Nice post and pics, thanks for sharing


----------



## UEP-Wales (Jun 12, 2012)

I don't see the pier lasting much longer! Nice pics and thanks for posting them


----------



## SeffyboyUK (Jun 12, 2012)

As always, top pics man, can't believe I actually haven't been to this place!


----------



## tumbles (Jun 12, 2012)

Urbex-SW said:


> I don't see the pier lasting much longer! Nice pics and thanks for posting them



Well, it has new owners. As I say the new owners also owned the hotel next to this but it burnt down and had to be demo'd about 12 months ago. I'd guess they bought both with a view to doing someting with the whole area. The owners also own Puxton Park as well and were trying to save the tropicana while this continues to rot away.. 

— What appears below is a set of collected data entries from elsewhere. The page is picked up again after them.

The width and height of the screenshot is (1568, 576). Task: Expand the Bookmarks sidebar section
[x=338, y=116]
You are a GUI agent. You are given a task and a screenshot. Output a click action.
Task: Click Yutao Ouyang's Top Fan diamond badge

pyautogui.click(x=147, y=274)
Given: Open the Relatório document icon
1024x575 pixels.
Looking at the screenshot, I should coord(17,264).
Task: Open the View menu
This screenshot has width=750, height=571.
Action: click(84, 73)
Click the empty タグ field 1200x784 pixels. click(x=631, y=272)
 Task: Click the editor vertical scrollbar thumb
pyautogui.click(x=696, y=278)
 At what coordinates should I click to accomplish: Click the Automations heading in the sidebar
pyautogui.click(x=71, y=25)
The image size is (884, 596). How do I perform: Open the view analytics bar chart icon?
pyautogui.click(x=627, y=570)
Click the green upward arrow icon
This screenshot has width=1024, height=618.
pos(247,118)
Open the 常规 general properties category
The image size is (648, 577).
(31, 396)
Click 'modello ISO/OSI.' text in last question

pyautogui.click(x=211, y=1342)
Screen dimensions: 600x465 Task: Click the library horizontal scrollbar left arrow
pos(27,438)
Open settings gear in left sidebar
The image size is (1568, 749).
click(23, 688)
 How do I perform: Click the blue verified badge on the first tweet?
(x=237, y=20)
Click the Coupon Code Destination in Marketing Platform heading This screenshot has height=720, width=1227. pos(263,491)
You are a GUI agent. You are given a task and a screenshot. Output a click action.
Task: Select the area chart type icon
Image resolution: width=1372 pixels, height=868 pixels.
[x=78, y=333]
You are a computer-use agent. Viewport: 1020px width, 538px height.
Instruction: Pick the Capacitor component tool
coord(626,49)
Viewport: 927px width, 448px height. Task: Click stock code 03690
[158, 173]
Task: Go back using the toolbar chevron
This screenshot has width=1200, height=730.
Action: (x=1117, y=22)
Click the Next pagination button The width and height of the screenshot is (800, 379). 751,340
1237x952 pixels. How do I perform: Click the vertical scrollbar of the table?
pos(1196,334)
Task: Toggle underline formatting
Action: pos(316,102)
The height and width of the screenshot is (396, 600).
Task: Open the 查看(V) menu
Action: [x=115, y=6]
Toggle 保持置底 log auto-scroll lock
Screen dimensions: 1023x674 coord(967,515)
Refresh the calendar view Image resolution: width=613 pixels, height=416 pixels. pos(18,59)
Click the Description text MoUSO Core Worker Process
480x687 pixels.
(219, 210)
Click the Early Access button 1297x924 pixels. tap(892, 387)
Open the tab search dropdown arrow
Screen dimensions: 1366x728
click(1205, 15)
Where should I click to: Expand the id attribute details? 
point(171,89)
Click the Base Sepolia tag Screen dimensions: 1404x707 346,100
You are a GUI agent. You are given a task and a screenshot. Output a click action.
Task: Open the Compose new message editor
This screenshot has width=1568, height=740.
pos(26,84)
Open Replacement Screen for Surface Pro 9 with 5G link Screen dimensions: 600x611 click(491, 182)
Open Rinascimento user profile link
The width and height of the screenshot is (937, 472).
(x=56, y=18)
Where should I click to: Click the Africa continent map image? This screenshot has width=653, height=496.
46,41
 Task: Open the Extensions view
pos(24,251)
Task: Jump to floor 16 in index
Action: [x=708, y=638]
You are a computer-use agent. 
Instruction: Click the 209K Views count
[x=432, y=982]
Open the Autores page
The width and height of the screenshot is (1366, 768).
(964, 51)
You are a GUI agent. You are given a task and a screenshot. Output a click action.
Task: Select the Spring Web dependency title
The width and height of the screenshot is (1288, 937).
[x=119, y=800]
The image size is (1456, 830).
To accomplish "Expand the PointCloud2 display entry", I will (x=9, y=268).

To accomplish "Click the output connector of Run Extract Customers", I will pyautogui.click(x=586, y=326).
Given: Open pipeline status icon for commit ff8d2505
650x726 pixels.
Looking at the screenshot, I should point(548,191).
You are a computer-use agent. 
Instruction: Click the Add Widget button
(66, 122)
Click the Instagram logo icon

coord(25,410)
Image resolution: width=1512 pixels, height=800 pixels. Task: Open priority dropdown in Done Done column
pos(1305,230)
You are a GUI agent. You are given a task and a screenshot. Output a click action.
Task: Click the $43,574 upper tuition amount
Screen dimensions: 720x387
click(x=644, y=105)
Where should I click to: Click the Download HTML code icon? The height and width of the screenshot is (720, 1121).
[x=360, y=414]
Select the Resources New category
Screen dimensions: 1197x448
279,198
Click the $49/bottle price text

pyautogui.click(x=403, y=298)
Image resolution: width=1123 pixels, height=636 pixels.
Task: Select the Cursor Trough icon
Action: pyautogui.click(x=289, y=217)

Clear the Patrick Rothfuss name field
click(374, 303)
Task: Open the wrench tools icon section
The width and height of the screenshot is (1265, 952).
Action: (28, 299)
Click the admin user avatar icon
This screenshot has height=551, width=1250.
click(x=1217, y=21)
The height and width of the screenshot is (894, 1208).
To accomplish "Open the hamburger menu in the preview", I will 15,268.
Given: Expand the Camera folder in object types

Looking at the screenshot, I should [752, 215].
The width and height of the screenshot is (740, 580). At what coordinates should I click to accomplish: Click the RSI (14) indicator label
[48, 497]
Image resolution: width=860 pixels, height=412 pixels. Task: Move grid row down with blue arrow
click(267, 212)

Be interesting to see the next lot of plans, in a way I wish Urban Splash had the money to develop it -they'd have probably done something quite different to say the least. 

Sort of reminds me of Battersea. Many owners, many big plans, not much end product.


----------



## flyboys90 (Jun 13, 2012)

Yeah looks like its on its last legs! hope not,great photos thanks for sharing.


----------



## onthebusescrazy (Jun 13, 2012)

Bloody Brillant Find There Mate Fantastic Photos


----------



## UEP-Wales (Jun 13, 2012)

tumbles said:


> Well, it has new owners. As I say the new owners also owned the hotel next to this but it burnt down and had to be demo'd about 12 months ago. I'd guess they bought both with a view to doing someting with the whole area. The owners also own Puxton Park as well and were trying to save the tropicana while this continues to rot away..
> 
> Be interesting to see the next lot of plans, in a way I wish Urban Splash had the money to develop it -they'd have probably done something quite different to say the least.
> 
> Sort of reminds me of Battersea. Many owners, many big plans, not much end product.



It does sound like everybody has big plans for the place but never any funds to back it up. When I was here last, I spoke to a couple of locals that were so happy that Urban Splash were developing it. They said that it will be nice to not look at this everyday.

I think my wife has nailed the problem though - not many tourists go up that end, everybody stays down the bottom by the Grand Pier as it's where everything is now. It will take more than just a "done up" pier to bring people down that end I think. 

Lets hope something actually happens with the place, would be nice to see it back to life...Im not holding my breath though!


----------



## TeeJF (Jun 15, 2012)

tumbles said:


> Sort of reminds me of Battersea. Many owners, many big plans, not much end product.



That's so damned common these days. Such is life. Methinx I fancy a look at this site!

Thanks for posting it up.


----------



## centralheatking (Jun 16, 2012)

Well considered shots of a forgotten place - it really is quite unique. Thank you


----------